Yargıtay krizi göremeyen tüketiciye acımadı

Haber Giriş : 21 Aralık 2005 11:16, Son Güncelleme : 27 Mart 2018 00:42

Yargıtay, kriz öncesinde kullandığı döviz cinsinden konut kredisini kurdaki artış nedeniyle ödeyemeyen tüketicinin, döviz kurunun kriz öncesi kurdan sabitlenerek ödenebileceğine ilişkin yerel mahkemenin kararını bozdu.

Yargıtay, "devalüasyon olacağını" göremeyen tüketiciye acımadı. Yargıtay, Türk parası yerine dövizle sözleşme yapan ve borç altına girenlerin ülkede geçmişte yaşanan ekonomik krizler karşısında dövizle borçlanmalarda bu tür artışların yaşanabileceğini öngörmesi gerektiğini bildirdi.

Devlet memurluğundan emekli olan Mustafa Yelegen, TMSF'ye devredilerek ardından Bayındırbank bünyesinde toplanan bankaların birinden, 29 Şubat 2000'de 35 bin marklık konut kredisi aldı. Yelegen, 36 aylık taksitlerle ayda 1351,18 mark karşılığı borcunu ödemekteyken 2001 ekonomik krizi sonrasında yaşanan develüasyon sonucu markın TL karşısındaki değeri, 320 bin liradan 500 bin TL'nin üzerine çıktı. Bunun üzerine Yelegen, "emekli devlet memuru olduğu için edinimini ifa etmesinin imkansızlaştığını, ortaya çıkan imkansızlığın kendisinin öngöremeyeceği olağanüstü ve objektif bir imkansızlık olduğu" gerekçesiyle, borcunu kriz öncesi döviz kuru olan 320 bin lira üzerinden uyarlanmasını istedi.

Sivas 3'üncü Asliye Hukuk Mahkemesi, Yelegen'in bu istemini kabul ederek "Davacı tarafından ilk taksidi 28 Eylül 2004 tarihinden başlamak üzere toplam 3 milyar 374 milyon TL olan borcun, 224 milyon 954 bin liralık taksitlerle ödenmesine" karar verdi.

"AHDE VEFA"

Bayındırbank yerel mahkemenin kararına Yargıtay nezdinde itiraz etti. Dosyayı inceleyen Yargıtay 13'üncü Hukuk Dairesi kararında, "sözleşme hukukuna egemen olan sözleşmeye bağlılık (ahde vefa) ilkesine göre" sözleşmenin yapıldığı andaki gibi uygulanması gerektiğini bildirdi. Yargıtay, "Karşılıklı borç doğuran akitlerde taraflardan biri için sonradan ağırlaşmış, kararlaştırılan edimler dengesi sonradan ortaya çıkan olaylar nedeniyle değişmiş olsa bile, borçlu (denge aleyhine bozulan taraf) Borçlu sözleşmedeki edinimini aynen ifa etmelidir" görüşüyle yerel mahkemenin kararını bozdu.

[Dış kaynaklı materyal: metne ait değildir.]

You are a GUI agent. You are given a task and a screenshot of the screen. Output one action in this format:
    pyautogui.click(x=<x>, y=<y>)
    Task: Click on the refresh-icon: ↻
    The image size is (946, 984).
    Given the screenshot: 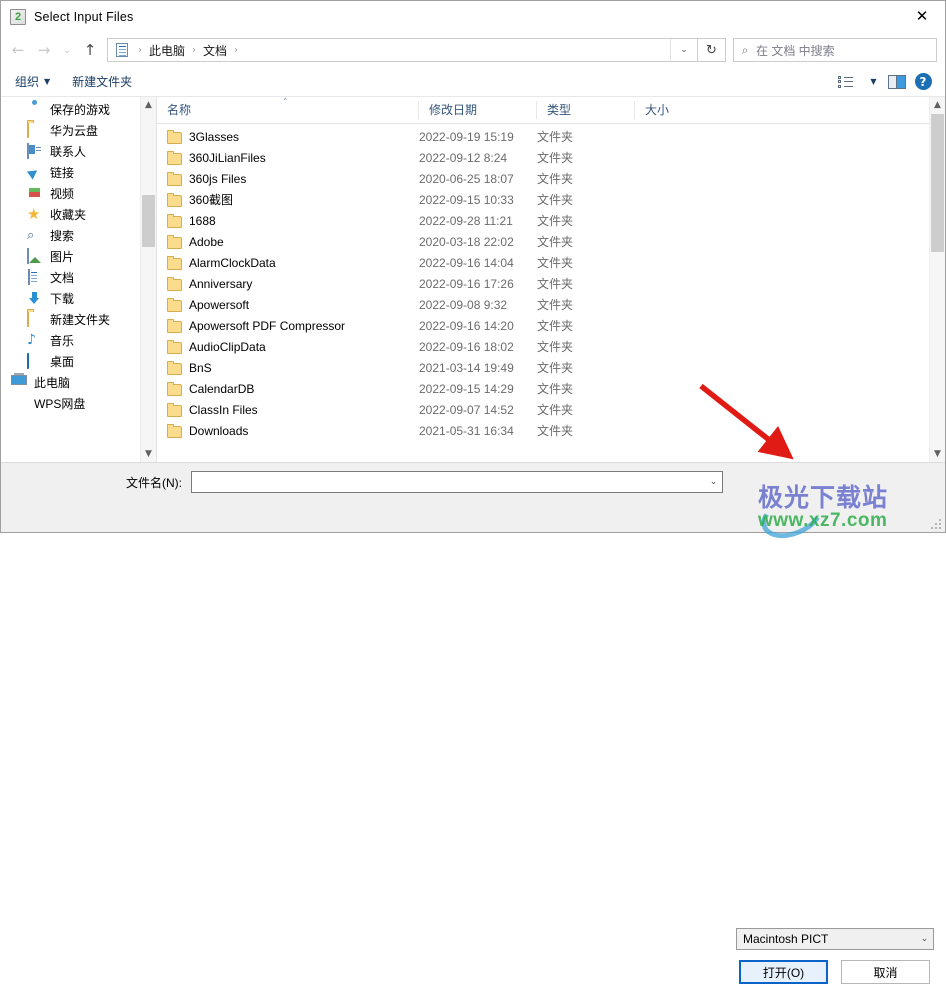 What is the action you would take?
    pyautogui.click(x=712, y=50)
     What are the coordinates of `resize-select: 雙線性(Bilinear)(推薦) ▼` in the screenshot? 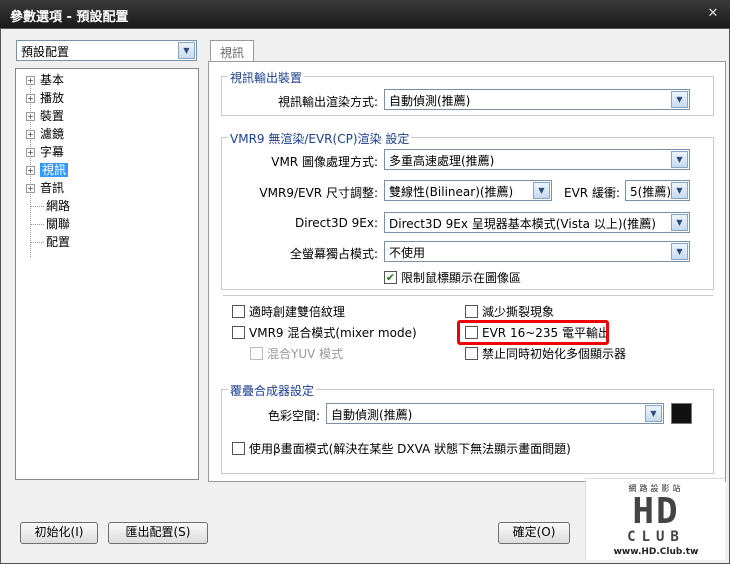 It's located at (468, 190).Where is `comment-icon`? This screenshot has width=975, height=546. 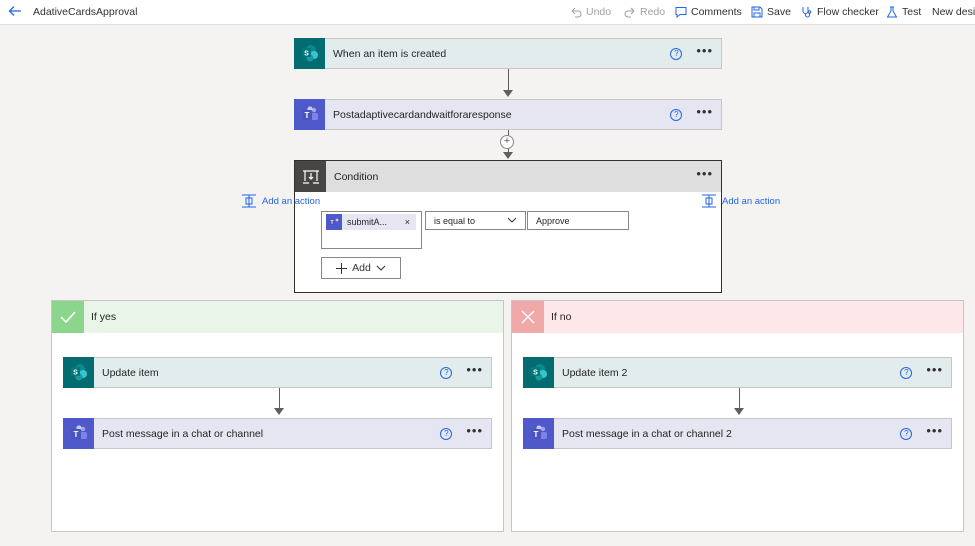
comment-icon is located at coordinates (681, 12).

EKONOMİK KRİZLER BİR ANDA OLUŞMUYOR

Türkiye'de yıllardır süren enflasyondaki beklenenin üzedrindeki artışların Türk Parasının yabancı pyaralara karşı sürekli değer kaybettirmesinin toplumun yaşamını ağırlaştırdığı ve huzursuzluk kaynağı olduğu belirtilen kararda şöyle denildi:
"İşte bu olgu karşısında kredi veren bankaların enflasyon rizikolarından korunmak amacıyla dövize endeksli kredi sözleşleşmeleri düzenledikleri bir gerçektir. Develüasyon ve ekonomik krizlerin bir anda oluşmadığı bir gerçektir. Yabancı para karşısında sürekli değer kaybeden Türk parası yerine döviz ile sözleşme yapan ve borç altına girenlerin ülkedeki geçmişte yaşanan yüksek enflasyon ve ekonomik krizler karşısında dövizle borçlanmada bu tür artışların yaşanabileceğini öngörmesi, dövizin seyri karşısında davalının bunu tahmin etmesi gerekirdi. Kaldı ki davanın dayandırıldığı olaylardan sonra dövizinseyri karşısında da işlem temelinin de çökmesinden bahsedilmesi mümkün değildir. Açıklanan nedenlerle davanın reddine karar verilmesi gerekirken yazılı şekilde hüküm kurulması usul ve yasaya aykırı olup, hükmün bozulması gereklidir."